Any mathematician will recognize “Deep Practice” as the part when we actually learn a concept for real, the only way to achieve understanding. We should also recognize that of the three steps, “First Contact” is by far the easiest, and the one for which students need us the least.

Lectures, active learning, and an inverted class

Lecture-based class ≡ First Contact. I define a traditional class or a lecture-based class as a class where most of the time is spent with the instructor presenting something on the board (or on slides) while students listen and/or take notes. This could include, for example, the instructor proving theorems, performing calculations, or giving motivation.

In a lecture-based course all the class time (or almost all the class time) is spent on the first step: First Contact. Students may or may not be understanding on real time, and they may or may not be taking notes. We hope that students will do the other two steps later at home by themselves.

Active-learning class ≡ First Practice. I define an active-learning class as a class where most of the class time is spent with students doing math themselves, rather than watching the instructor do it. There are many forms of active learning. In an inverted class or flipped class students spend the majority of their class time working on First Practice, through carefully prepared activities, alone or collaborating with their peers, with our guidance. In order for this to work, students need to take care of First Contact before coming to class, as “pre-homework”. They will normally watch videos or read material ahead of time so that when class starts we can assume they have the basics and they can start practicing right away.

Why we don’t lecture anymore in MAT137Y

No longer necessary. Lecturing is a very old form of teaching. It has its origins at a time when information was not readily available, not only before modern technology and the internet, but back when duplicating, making copies, or even finding books was difficult. The purpose of a lecture was simply to provide students with a set of notes they could learn from. The instructor presented the material and the students copied it; they would use it as a reference to study later. Lectures are no longer necessary for this specific purpose. Moreover, they only serve as First Contact, the first step in the learning model above. It seems a waste to spend the precious little time we have with students with the easiest of the three steps, the one students need us the least for, and then leaving them alone for the rest of the process.

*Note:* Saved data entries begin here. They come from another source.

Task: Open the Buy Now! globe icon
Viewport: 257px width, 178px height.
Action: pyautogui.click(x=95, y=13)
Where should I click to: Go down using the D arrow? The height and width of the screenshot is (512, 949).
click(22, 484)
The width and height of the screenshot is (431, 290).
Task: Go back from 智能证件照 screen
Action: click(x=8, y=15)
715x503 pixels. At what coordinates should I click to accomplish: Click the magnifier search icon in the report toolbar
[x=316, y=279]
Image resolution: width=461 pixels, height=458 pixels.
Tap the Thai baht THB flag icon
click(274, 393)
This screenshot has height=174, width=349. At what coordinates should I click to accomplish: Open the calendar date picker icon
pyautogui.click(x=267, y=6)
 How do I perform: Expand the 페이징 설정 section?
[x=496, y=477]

Not a good way to absorb material. Secondly, as a way of absorbing the material, physical real-time lectures do not work, particularly in the setting of a large calculus class with 200 students, each with a different pace. Think about the research seminars or conferences you have attended. Have you ever been unable to follow one such seminar because the presenter was going too fast, because they proceeded to write a complex proof with a concept they had just defined without giving you time to absorb the definition and develop intuition about it? That is the experience of the average undergraduate student, who is not a math major, in a math class. Chances are you are going too fast for them to follow on real time, to think about the material at the same time as you speak it, to convince themselves that what you are saying is true. By and large, for the purpose of First Contact, students much rather prefer watching videos with the same material which they can pause, rewind, and come back to as needed.

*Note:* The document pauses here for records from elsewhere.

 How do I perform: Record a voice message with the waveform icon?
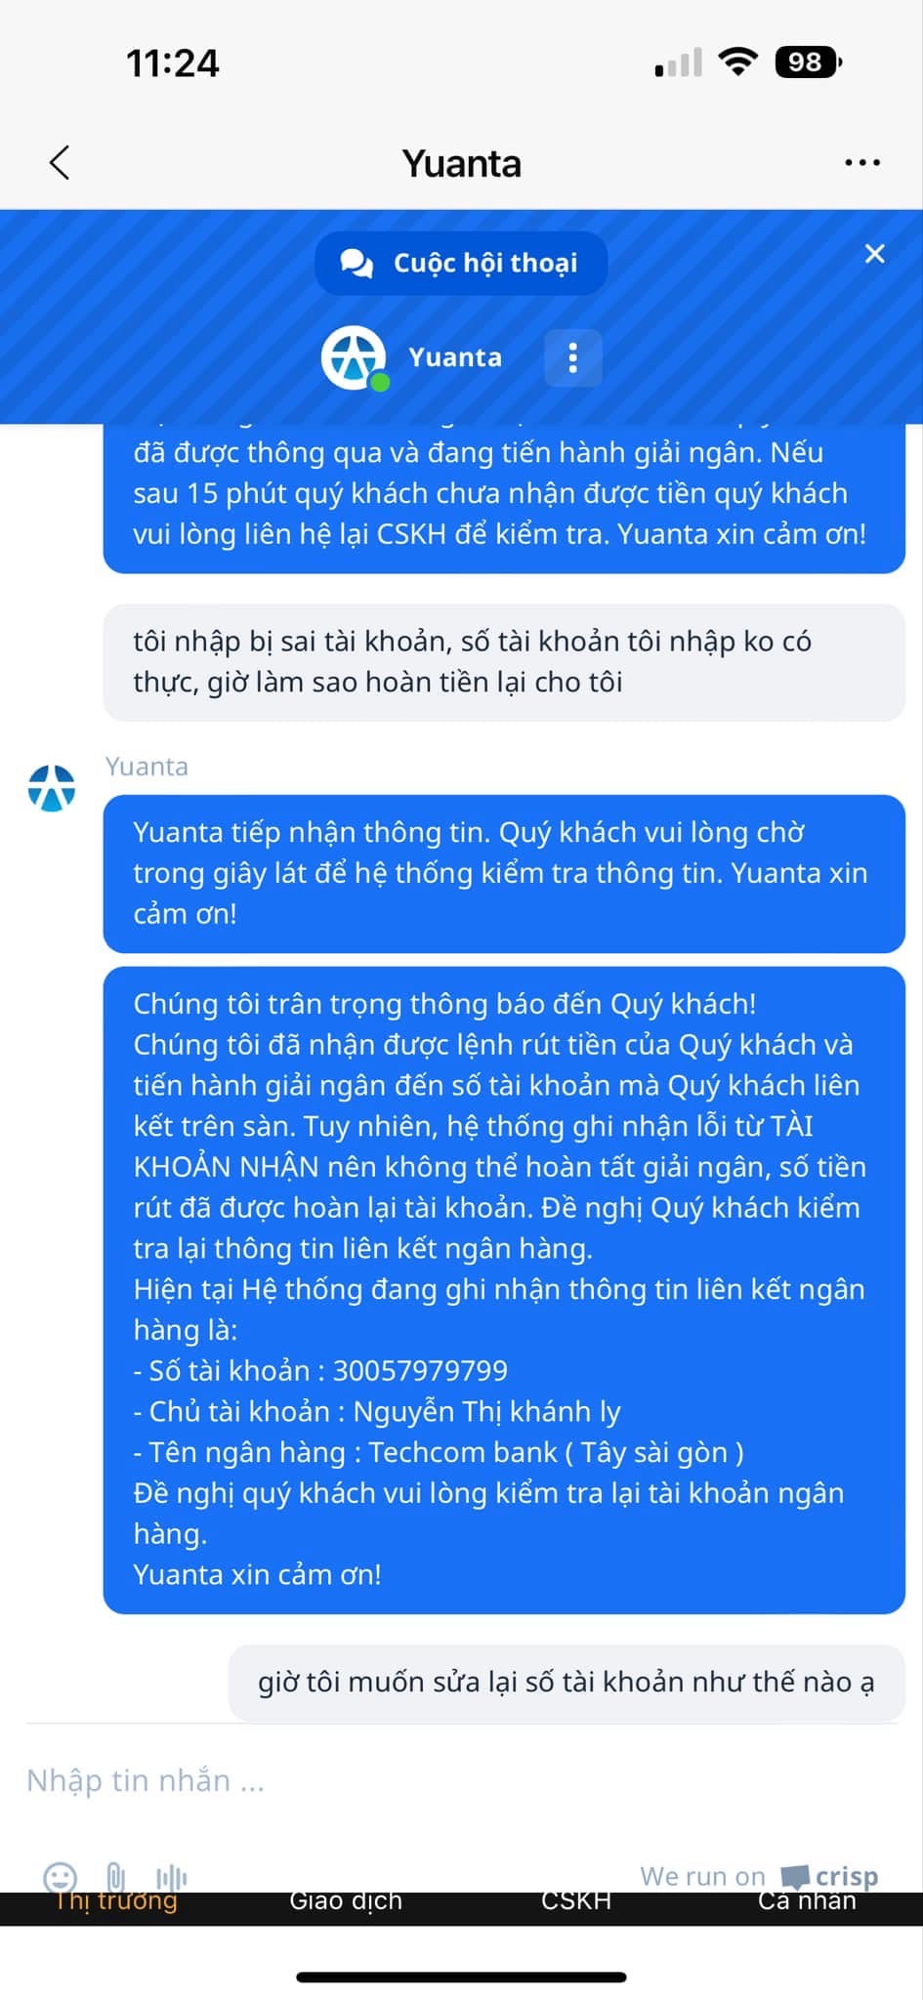pos(171,1876)
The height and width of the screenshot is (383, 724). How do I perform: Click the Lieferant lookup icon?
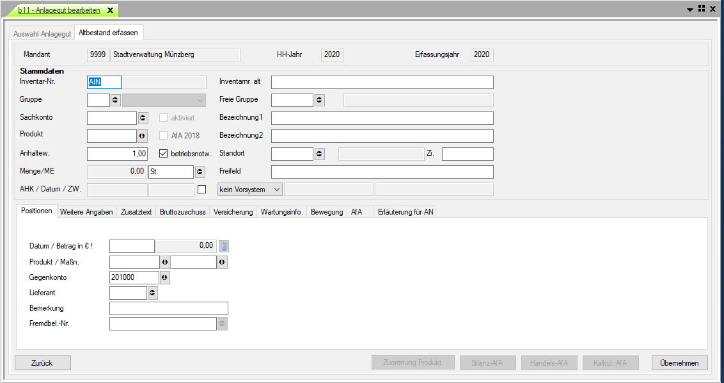152,293
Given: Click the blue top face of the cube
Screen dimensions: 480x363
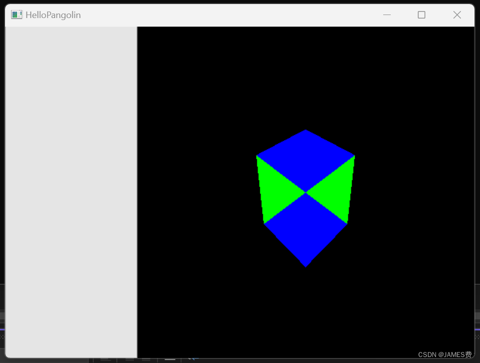Looking at the screenshot, I should pyautogui.click(x=305, y=155).
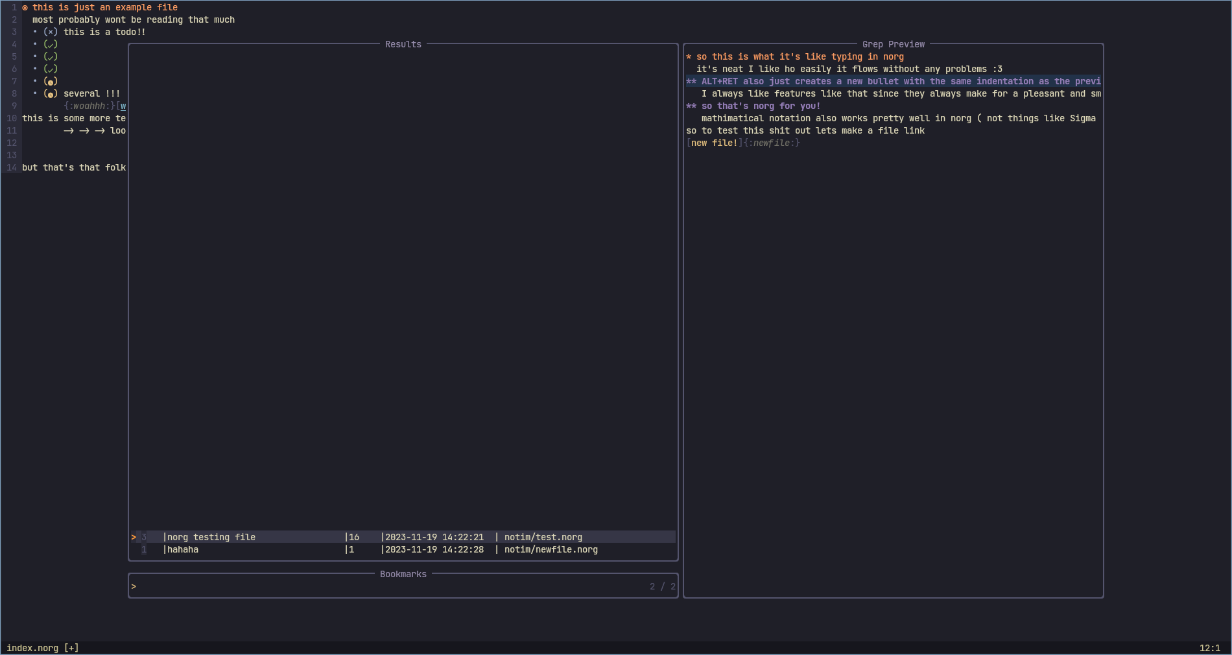Click the orange star heading marker in preview

click(x=689, y=57)
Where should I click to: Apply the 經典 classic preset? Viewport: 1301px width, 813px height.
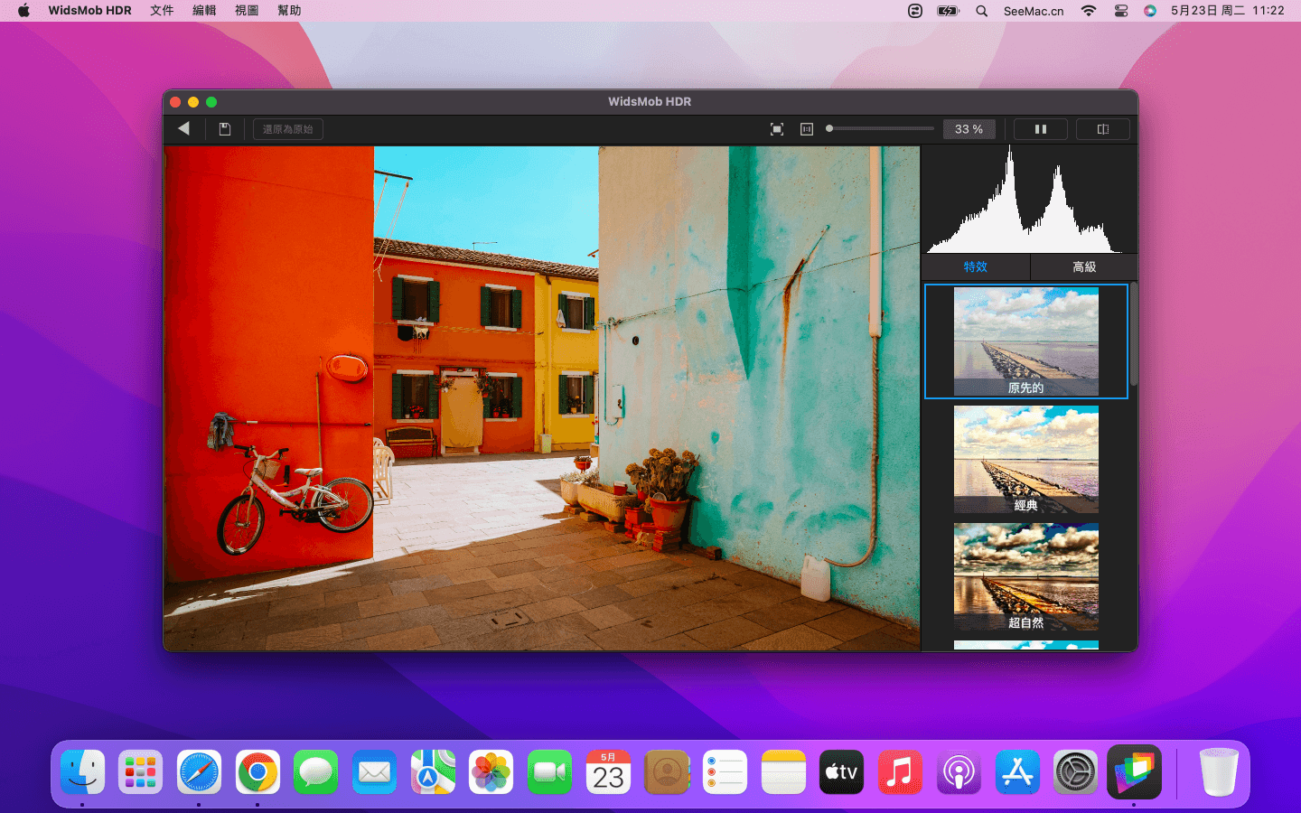(1026, 459)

Lack of student feedback. Thirdly, it is very easy to convince yourself that students have learned something that they have not, or that their understanding is much better than it actually is. We pretty much do it every single time we lecture, particularly if we are good lecturers. Think back to your lecturing experience: have you ever delivered a fantastic lecture on a specific concept, well crafted and structured, with crystal-clear explanations, that perfectly explains the important points, only to find out on the exam that half the students did not get the most basic point and made the error you warned them of? If you have been lecturing for a while, I am certain this will be familiar. The evidence that students did not learn something just because we lectured well on it was there all the time, but we continued ignoring it and repeating the same lecture as though it worked.

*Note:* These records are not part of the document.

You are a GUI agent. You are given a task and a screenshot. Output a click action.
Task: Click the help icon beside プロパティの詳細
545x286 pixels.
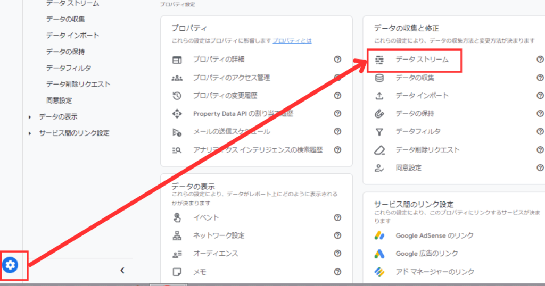pyautogui.click(x=337, y=60)
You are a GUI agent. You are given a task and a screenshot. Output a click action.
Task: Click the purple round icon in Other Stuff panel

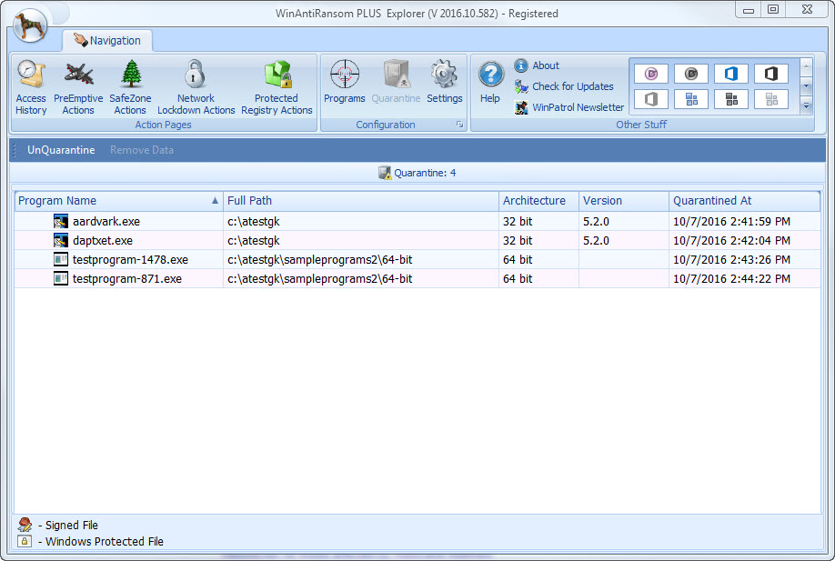pyautogui.click(x=650, y=74)
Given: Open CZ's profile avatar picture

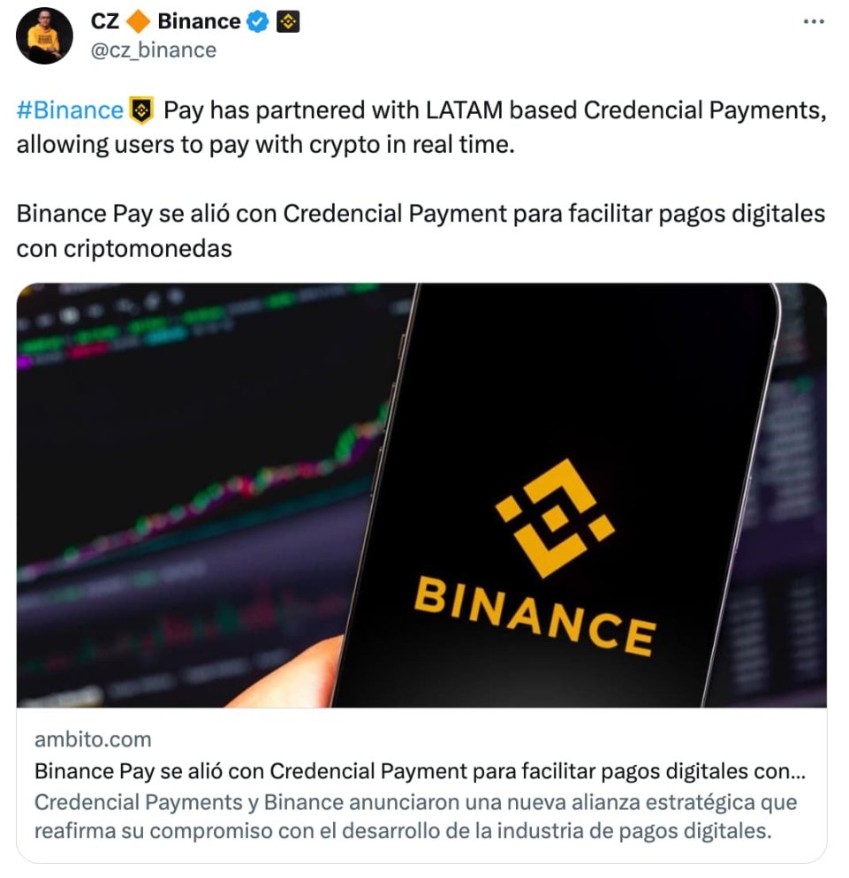Looking at the screenshot, I should [44, 36].
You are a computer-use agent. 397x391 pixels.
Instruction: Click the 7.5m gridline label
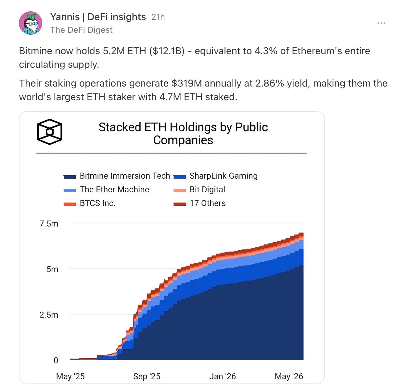[49, 224]
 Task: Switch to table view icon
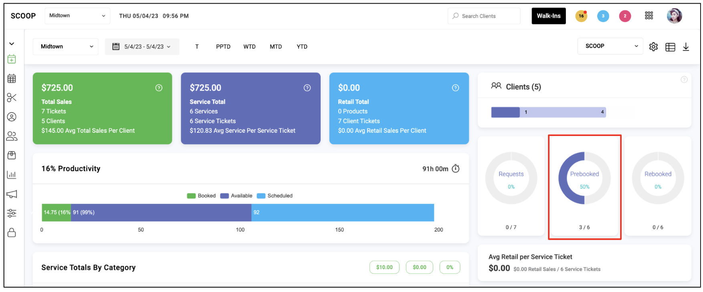(670, 47)
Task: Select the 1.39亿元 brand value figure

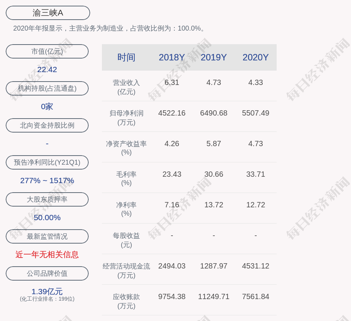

By contrast, when students do not understand a concept in an inverted classroom, the evidence is in your face and you cannot ignore it. By its own structure, you are receiving constant feedback from the students on every activity, so you know what they do not get and which errors they make. This can be overwhelming at first; sometimes ignorance is bliss and we may wish we could go back to pretending they had gotten it and moving on, but it is important to remember that this feedback is a feature, not a bug. You want to know if your explanations are not working, don’t you?

Example

When I used to lecture in MAT137Y, after introducing the quantifiers $∀$ and $∃$ , I would give some simple examples of how to use them in definitions. This would include

Definition: Let $a∈\mathbb Z$ . We say that $a$ is even when $∃b∈\mathbb Z$ such that $a=2b$ .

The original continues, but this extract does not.